In 1957, the National Harbours Board evicted all of Crabtown’s residents for “encroaching on federal property.” All 114 homes were demolished. Today, only a commemorative plaque remains on the Trans Canada Trail, near the Ironworkers Memorial Bridge.

The Siren on the Roof

In the 1950s, an air raid siren was installed on the school’s roof. Bruce McRae, whose mother worked as an assistant at the school, remembered the drills: “The sound was terrifying.” Children hid under their desks, covering their heads with their hands — preparing for a nuclear attack that, thankfully, never came. The Cold War had reached Burnaby.

From Swamp to Skyscraper

When the school was built, the surrounding area was swampland. Still Creek flowed through the undergrowth, and the interurban carried farmers and milk. Then the swamp was drained, a highway was built, SkyTrain arrived. The neighbourhood became known as Brentwood, land prices soared, and towers rose.

In 2024, the Onni Group completed the Gilmore Place development — seven towers beside the Gilmore SkyTrain station. The central tower, Two Gilmore Place, rises 64 storeys and 215.8 metres, surpassing Vancouver’s Living Shangri-La to become the tallest building in British Columbia. It contains 643 homes. Below are a T&T Supermarket, shops, and offices.Gilmore School stands a few hundred metres from this colossus. From the upper floors of the tower, you can probably see the red brick roof.

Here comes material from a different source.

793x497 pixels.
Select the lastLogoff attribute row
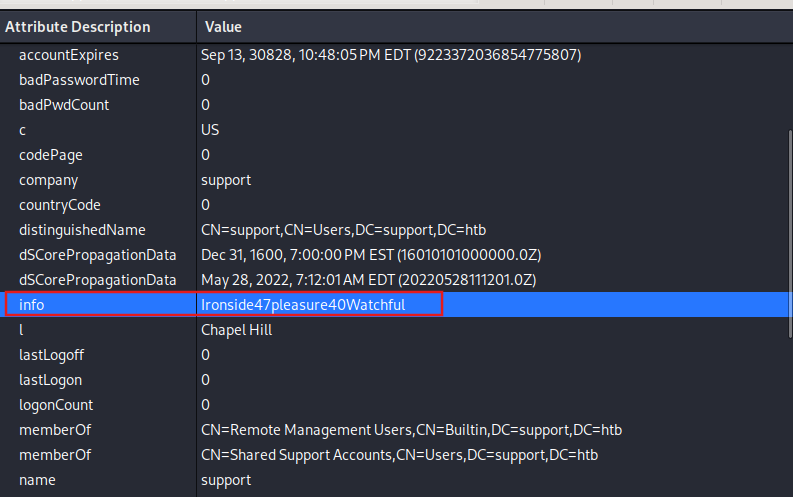tap(394, 355)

One wonders whether the skyscraper’s residents ever think about what happened here a century ago, the tent in the forest, the children from a settlement on stilts, the air raid siren on the roof.

The Silent Witness

Today, Gilmore Community School operates as an elementary school with kindergarten (from K to Grade 7). The address remains the same: 50 South Gilmore Avenue. In 1976, it became a community school, and since the 2013 seismic upgrade, it has continued to welcome students.

The building has survived epidemics and wars, depressions and booms, the arrival of the interurban and its closure, the coming of SkyTrain and the construction of skyscrapers. It remembers Miss Crossan and her fifty-three students, Principal Griffiths and his thirty-two years of service, the children of Crabtown with their packed lunches. Children still study within its walls — as they did a hundred and ten years ago, when it all began with a tent.

The school will tell you its story, but outside it’s simply stands with red brick, heavy doors, dentilled cornice. A silent witness to a century of change.